SHORT EXERCISE A: Edit the passage on communication prior to the meeting, starting at "[35] As I have" and ending at "the boards’ position.", so that "misinformation" reads "misleading statements".
SHORT EXERCISE B: Convert the records, starting at the first line and ending at the line that contains "coordinates (384, 435).", into a Markdown table with columns Row and Line, numbering each line and omitting blank ones.

TEXT BLOCK:

^^^^^^^^

Communication prior to the meeting
[30] The applicants seek orders limiting communication with and between owners in the developments leading up to the meeting. In particular, the applicants seek two orders controlling communications. First, the applicants seek an order that there be a mailing to owners which will enclose submissions from each side of the debate, which will be sent to unit owners with notice of the meetings. I note that counsel for the applicants submitted in oral argument that the content of these submissions should be vetted by counsel for the parties. Second, the applicants seek an order that other than the mailing I have just described, “there shall be no communication with or among unit owners, directly or indirectly, prior to the commencements of the meeting concerning the positions of the parties.”
[31] The applicants argue that these orders limiting communication about the issues in the community prior to the meetings are necessary for essentially the same reasons that they seek to prohibit proxies – their claim that the respondent has engaged in misleading communications with owners.
[32] I disagree with the applicants’ position on communication leading up to the meeting for essentially the same reasons as I have outlined with respect to the use of proxies.
[33] The Condominium Act, 1998 sets up a system of democratic governance for condominium corporations. That democratic structure is reflected in the by-laws for these two condominium corporations. The democratic model means that members of the community (the owners) are entitled to vote to elect the boards of directors of the corporations, and to seek to remove them when they feel that the boards no longer represent the view of the majority of owners. A necessary companion to the right to vote is the right to discuss important issues that will be the subject of a vote.
[34] The order sought by the applicants limiting communication to an official mail-out containing the positions of each side, and banning all other communication with and among unit owners prior to the meetings, is such a confined view of communication between the owners that it is not consistent with the democratic model in the Condominium Act, 1998. I decline to make an order regulating communication with and among owners of units leading up to the meeting.
[35] As I have noted above at paragraph 29 above, if the boards are concerned about what they view as misinformation, they are free to communicate with the owners and seek to persuade them to support the boards’ position.

^^^^^^^^

DATA LISTING:
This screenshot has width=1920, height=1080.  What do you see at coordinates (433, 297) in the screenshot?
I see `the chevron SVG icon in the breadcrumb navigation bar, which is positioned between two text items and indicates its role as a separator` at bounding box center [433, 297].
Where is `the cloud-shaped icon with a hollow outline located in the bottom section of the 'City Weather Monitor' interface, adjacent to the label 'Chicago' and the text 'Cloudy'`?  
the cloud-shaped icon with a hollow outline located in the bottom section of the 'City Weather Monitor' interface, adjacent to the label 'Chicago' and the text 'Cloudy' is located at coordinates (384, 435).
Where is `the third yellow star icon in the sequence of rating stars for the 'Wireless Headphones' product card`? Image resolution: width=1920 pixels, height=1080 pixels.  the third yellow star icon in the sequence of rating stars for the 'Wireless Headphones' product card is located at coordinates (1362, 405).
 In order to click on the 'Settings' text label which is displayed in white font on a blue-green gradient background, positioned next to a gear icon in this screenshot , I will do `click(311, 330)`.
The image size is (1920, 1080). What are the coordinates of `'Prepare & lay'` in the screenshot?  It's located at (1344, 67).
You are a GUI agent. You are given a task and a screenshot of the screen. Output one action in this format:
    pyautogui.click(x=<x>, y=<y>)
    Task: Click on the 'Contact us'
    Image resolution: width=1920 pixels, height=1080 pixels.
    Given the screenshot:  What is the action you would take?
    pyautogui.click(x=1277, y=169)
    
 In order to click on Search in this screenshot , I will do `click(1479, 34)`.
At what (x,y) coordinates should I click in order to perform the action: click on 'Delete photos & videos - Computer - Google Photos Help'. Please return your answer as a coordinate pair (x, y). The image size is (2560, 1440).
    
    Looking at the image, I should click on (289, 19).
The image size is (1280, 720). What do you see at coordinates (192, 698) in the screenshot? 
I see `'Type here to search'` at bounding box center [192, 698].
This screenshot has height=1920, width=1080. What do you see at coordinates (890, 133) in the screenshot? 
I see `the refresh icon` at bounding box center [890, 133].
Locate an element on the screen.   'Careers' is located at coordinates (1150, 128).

^^^^^^^^

COMPLETE RESPONSE A:
[35] As I have noted above at paragraph 29 above, if the boards are concerned about what they view as misleading statements, they are free to communicate with the owners and seek to persuade them to support the boards’ position.

COMPLETE RESPONSE B:
| Row | Line |
|---|---|
| 1 | This screenshot has width=1920, height=1080.  What do you see at coordinates (433, 297) in the screenshot? |
| 2 | I see `the chevron SVG icon in the breadcrumb navigation bar, which is positioned between two text items and indicates its role as a separator` at bounding box center [433, 297]. |
| 3 | Where is `the cloud-shaped icon with a hollow outline located in the bottom section of the 'City Weather Monitor' interface, adjacent to the label 'Chicago' and the text 'Cloudy'`?   |
| 4 | the cloud-shaped icon with a hollow outline located in the bottom section of the 'City Weather Monitor' interface, adjacent to the label 'Chicago' and the text 'Cloudy' is located at coordinates (384, 435). |